> [Given passage]
Start
# SNOW FOAMER



## TT1012 (Feb 26, 2008)

havn't used it on the tt yet, only used it on my old car.

i used the snow foam solution i got with it.

i found that after a few goes this was taking all the wax i had spent ages applying off the car.

is there a better snow foam solution out the that doesnt remove polish or wax?

thanks


----------



## XTR (Mar 2, 2006)

Dilute it down some more.


----------



## TT1012 (Feb 26, 2008)

really? thats all i need to do?! im already using mainly water!

is it ok to put normal car wash stuff in the lance?

is there no "safer" alternative?

thanks


----------



## J55TTC (Apr 25, 2005)

How much snow foam solution are you using?


----------



## NickP (May 6, 2002)

Are you using the PH Neutral one?
End
> [Extracted material]
Start
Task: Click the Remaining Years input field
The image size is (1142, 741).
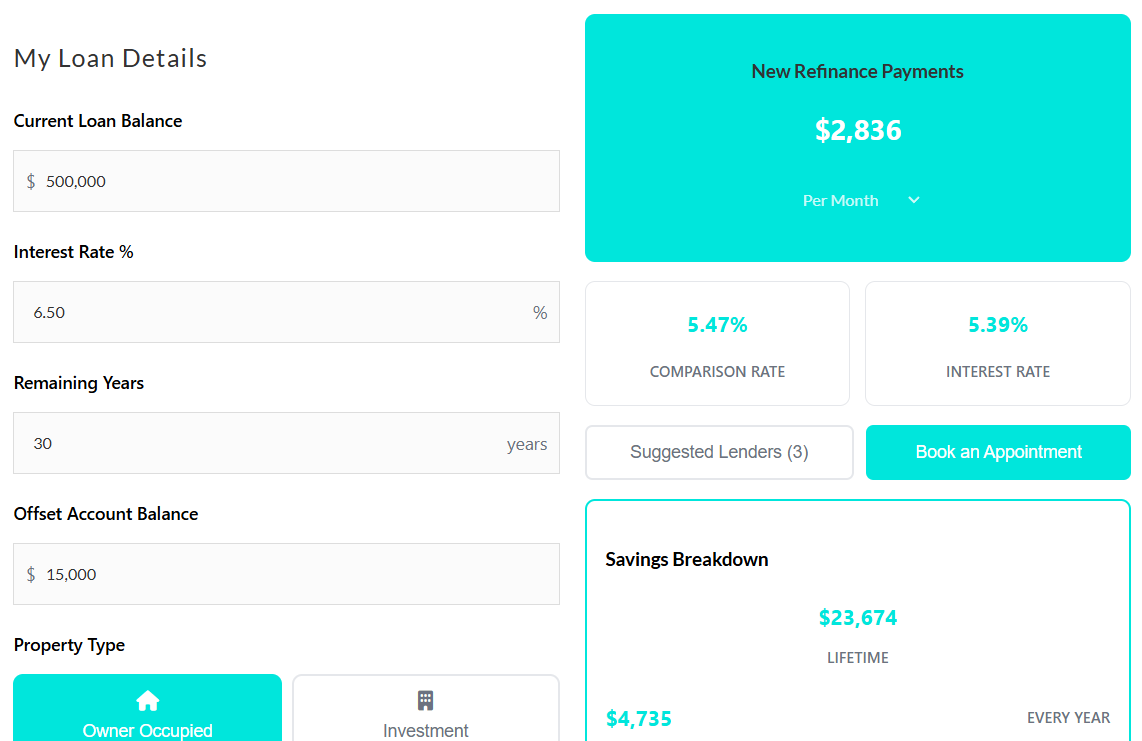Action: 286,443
End
Start
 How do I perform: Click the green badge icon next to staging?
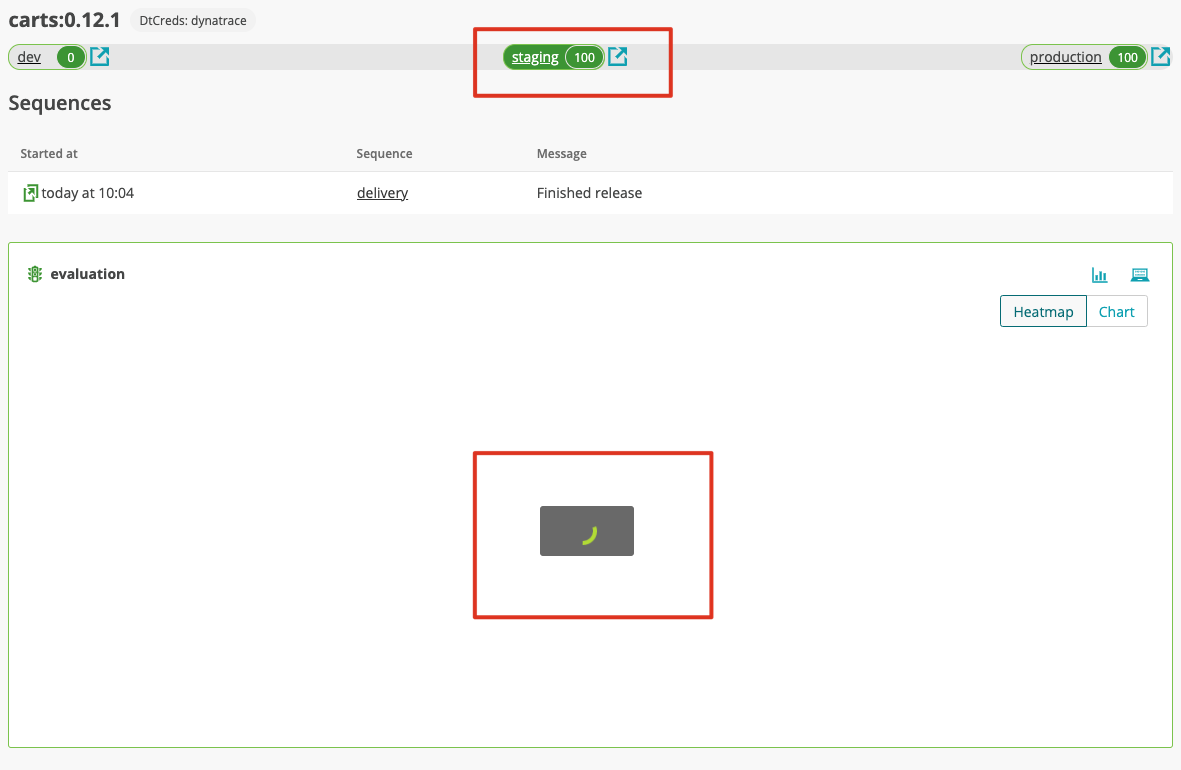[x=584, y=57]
End
Start
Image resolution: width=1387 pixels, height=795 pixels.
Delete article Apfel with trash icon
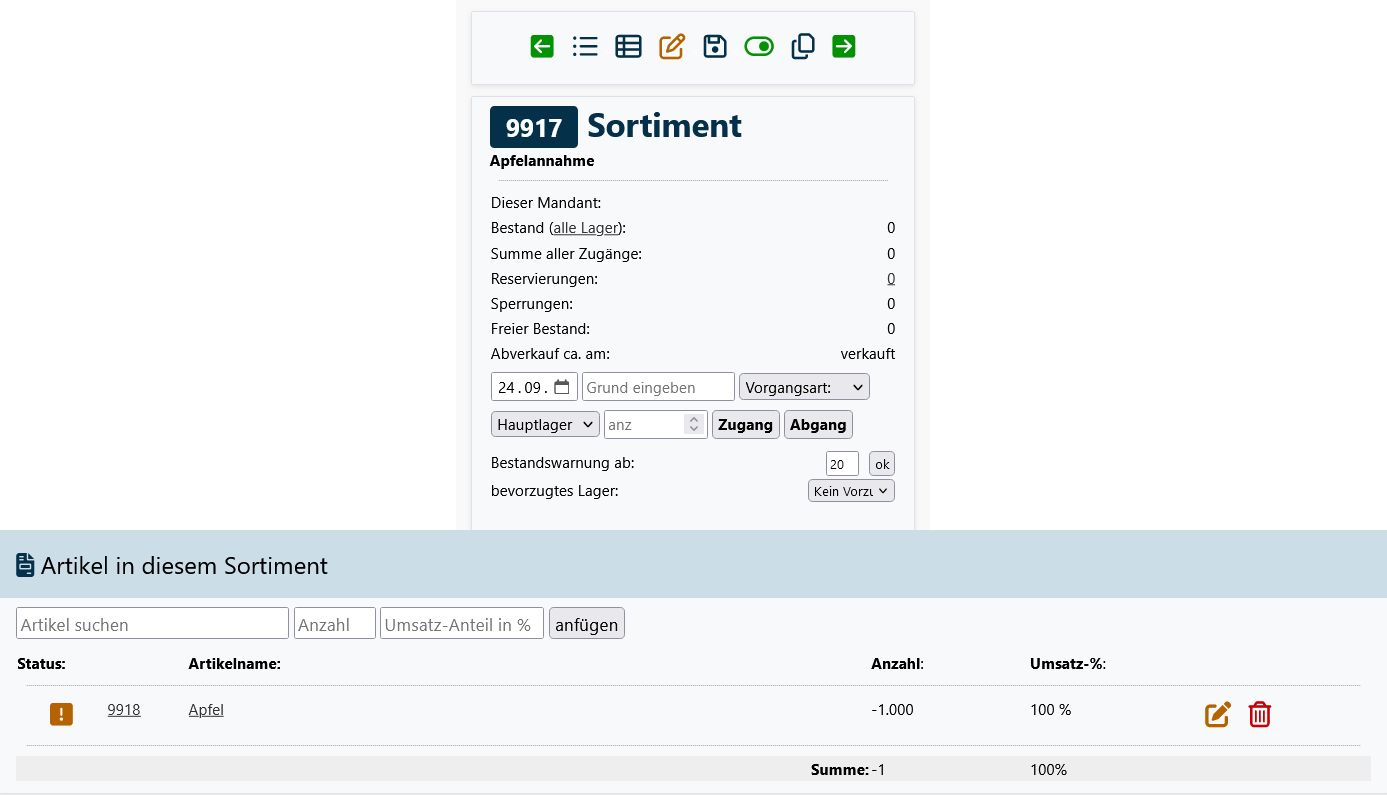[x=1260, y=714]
End
Copy out the entire snow foam thread word for word. Work only from the snow foam thread, not from the records.

# SNOW FOAMER



## TT1012 (Feb 26, 2008)

havn't used it on the tt yet, only used it on my old car.

i used the snow foam solution i got with it.

i found that after a few goes this was taking all the wax i had spent ages applying off the car.

is there a better snow foam solution out the that doesnt remove polish or wax?

thanks


----------



## XTR (Mar 2, 2006)

Dilute it down some more.


----------



## TT1012 (Feb 26, 2008)

really? thats all i need to do?! im already using mainly water!

is it ok to put normal car wash stuff in the lance?

is there no "safer" alternative?

thanks


----------



## J55TTC (Apr 25, 2005)

How much snow foam solution are you using?


----------



## NickP (May 6, 2002)

Are you using the PH Neutral one?